== EXERCISE BRIEF ==
Repeat the records word for word, excluding any picture.

== RECORDED INFORMATION ==
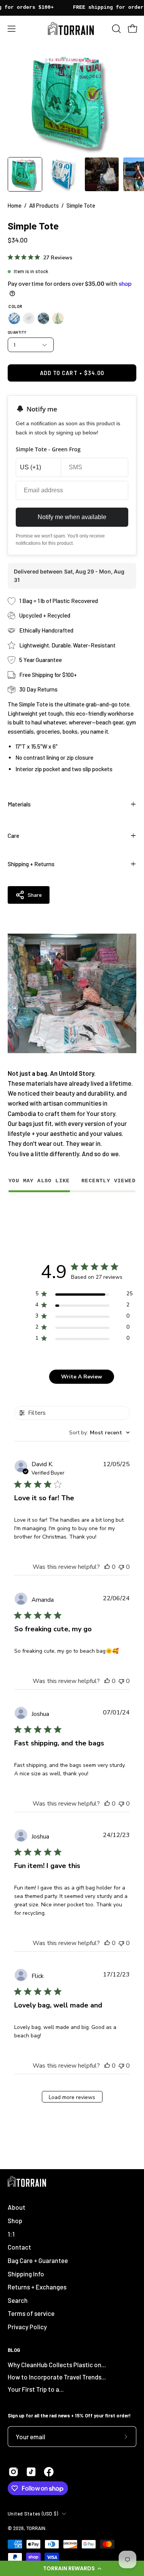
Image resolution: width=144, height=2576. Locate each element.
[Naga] (58, 318)
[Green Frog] (29, 318)
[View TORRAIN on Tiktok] (31, 2472)
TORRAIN (35, 2528)
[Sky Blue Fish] (43, 318)
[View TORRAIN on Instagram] (13, 2472)
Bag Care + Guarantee (38, 2260)
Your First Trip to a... (36, 2389)
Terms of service (31, 2313)
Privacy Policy (27, 2326)
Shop (15, 2220)
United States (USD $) (33, 2513)
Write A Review (81, 1376)
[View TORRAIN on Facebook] (49, 2472)
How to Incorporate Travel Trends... (57, 2377)
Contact (19, 2247)
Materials (19, 804)
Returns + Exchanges (37, 2287)
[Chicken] (14, 318)
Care (13, 835)
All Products (44, 205)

== EXERCISE RESULT ==
Image resolution: width=144, height=2576. Locate each element.
[Naga] (58, 318)
[Green Frog] (29, 318)
[View TORRAIN on Tiktok] (31, 2472)
TORRAIN (35, 2528)
[Sky Blue Fish] (43, 318)
[View TORRAIN on Instagram] (13, 2472)
Bag Care + Guarantee (38, 2260)
Your First Trip to a... (36, 2389)
Terms of service (31, 2313)
Privacy Policy (27, 2326)
Shop (15, 2220)
United States (USD $) (33, 2513)
Write A Review (81, 1376)
[View TORRAIN on Facebook] (49, 2472)
How to Incorporate Travel Trends... (57, 2377)
Contact (19, 2247)
Materials (19, 804)
Returns + Exchanges (37, 2287)
[Chicken] (14, 318)
Care (13, 835)
All Products (44, 205)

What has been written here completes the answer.